È pratica comune dell’uomo simulare un’emozione, non è poi così difficile. Magari non per molto, magari non sempre, ma l’inganno e la menzogna possono essere così facilmente dietro l’angolo. Giuseppe Tornatore ce lo dice a chiare lettere accompagnandoci per mano nel mondo di Virgil Oldman, sessantenne mercante e collezionista d’arte un po’ misantropo.

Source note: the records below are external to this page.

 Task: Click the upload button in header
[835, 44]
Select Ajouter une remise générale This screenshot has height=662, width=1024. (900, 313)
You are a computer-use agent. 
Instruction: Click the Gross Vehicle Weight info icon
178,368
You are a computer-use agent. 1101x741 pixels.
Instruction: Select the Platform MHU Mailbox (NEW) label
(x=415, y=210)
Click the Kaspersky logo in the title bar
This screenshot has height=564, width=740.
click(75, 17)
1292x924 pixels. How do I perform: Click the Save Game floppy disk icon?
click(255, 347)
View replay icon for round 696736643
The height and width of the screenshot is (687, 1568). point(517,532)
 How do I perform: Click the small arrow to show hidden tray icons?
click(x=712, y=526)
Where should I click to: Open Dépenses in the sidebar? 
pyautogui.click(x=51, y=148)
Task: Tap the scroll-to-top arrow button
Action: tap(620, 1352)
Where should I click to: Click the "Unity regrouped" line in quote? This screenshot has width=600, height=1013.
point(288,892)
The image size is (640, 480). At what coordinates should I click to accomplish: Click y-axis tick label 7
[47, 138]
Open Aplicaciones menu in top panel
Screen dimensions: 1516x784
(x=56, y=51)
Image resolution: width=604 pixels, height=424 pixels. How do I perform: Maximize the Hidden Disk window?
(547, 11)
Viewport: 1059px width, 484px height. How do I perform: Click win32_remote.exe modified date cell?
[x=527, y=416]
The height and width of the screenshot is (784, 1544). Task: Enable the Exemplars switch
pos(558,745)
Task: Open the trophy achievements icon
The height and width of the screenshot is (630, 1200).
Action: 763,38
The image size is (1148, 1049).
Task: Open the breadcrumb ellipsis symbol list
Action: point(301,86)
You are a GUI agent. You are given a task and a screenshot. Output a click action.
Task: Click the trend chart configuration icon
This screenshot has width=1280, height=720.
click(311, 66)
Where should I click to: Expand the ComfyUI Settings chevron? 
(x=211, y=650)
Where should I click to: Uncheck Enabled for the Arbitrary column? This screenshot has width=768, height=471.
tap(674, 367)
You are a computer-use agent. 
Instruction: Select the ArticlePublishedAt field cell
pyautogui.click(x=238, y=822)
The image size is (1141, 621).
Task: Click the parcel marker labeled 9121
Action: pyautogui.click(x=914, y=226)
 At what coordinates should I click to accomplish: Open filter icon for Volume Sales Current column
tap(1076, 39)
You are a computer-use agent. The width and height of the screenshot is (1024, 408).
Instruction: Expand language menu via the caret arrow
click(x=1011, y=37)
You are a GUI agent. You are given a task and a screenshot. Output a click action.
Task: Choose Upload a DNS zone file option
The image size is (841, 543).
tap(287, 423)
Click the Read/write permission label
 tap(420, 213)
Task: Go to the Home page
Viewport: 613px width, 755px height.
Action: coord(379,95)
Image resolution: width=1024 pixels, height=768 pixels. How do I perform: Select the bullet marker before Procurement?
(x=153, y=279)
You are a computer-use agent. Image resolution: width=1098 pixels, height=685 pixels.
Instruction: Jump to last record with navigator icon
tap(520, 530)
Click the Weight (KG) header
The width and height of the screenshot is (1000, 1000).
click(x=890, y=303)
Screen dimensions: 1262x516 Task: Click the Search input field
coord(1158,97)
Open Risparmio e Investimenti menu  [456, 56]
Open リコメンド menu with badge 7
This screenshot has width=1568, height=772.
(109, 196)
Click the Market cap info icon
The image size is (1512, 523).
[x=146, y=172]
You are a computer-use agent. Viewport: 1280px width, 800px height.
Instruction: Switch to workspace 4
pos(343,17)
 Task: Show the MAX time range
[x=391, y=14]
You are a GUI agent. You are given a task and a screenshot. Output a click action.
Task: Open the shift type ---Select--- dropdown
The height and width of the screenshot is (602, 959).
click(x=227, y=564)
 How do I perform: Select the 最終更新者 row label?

Il mondo di mister Virgil è un mondo di perfezione, di ordine e di solitudine. Niente donne, per lui, niente amore, niente distrazioni. Il bicchiere di cristallo siglato, la collezione di guanti per non toccare le altre persone, e soprattutto i loro sentimenti. Forse per qualcuno è sempre meglio mantenersi a distanza, non raccontare mai troppo di sé, anche se le parole – quando ci sono – sono precise, misurate e puntuali. Ma poi quando incontri qualcuno come te, con le tue stesse paure, anzi peggiori, ti guardi dall’esterno e capisci che è giunto il momento di cambiare. Claire, 27 anni e affetta da agorafobia, commissiona a Virgil la valutazione del patrimonio artistico della casa dove vive, o meglio, si nasconde. Qui capiamo che Tornatore con questo film ci regala qualcosa di più che un mero omaggio al mondo dell’arte, con una scenografia sontuosa e a tratti di ispirazione gotico-romantica, giusta cornice per una donna misteriosa e chiave di volta della storia, sostenuta da un ancora ammirevole Ennio Morricone. La casa di Claire è senza dubbio la co-protagonista del film, e simbolicamente corredata di tutto il nécessaire: l’alto cancello di ferro battuto, la mobilia impolverata, i passaggi segreti, un giardino incolto, la pioggia battente e la notte al momento opportuno. Altro personaggio secondario ma metaforicamente con un ruolo-chiave, è l’automa ricostruito pezzo per pezzo con frammenti ritrovati nella villa, di un geniale inventore del ‘700, Jacques de Vaucanson (cos’è questo se non un raffinato omaggio allo steampunk?). E così come il robot, solo pezzo per pezzo lo spettatore insieme allo stesso Virgil riesce a comprendere il complesso meccanismo narrativo, che sicuramente una cosa la riesce a dimostrare: “in ogni falso vi è sempre qualcosa di autentico”.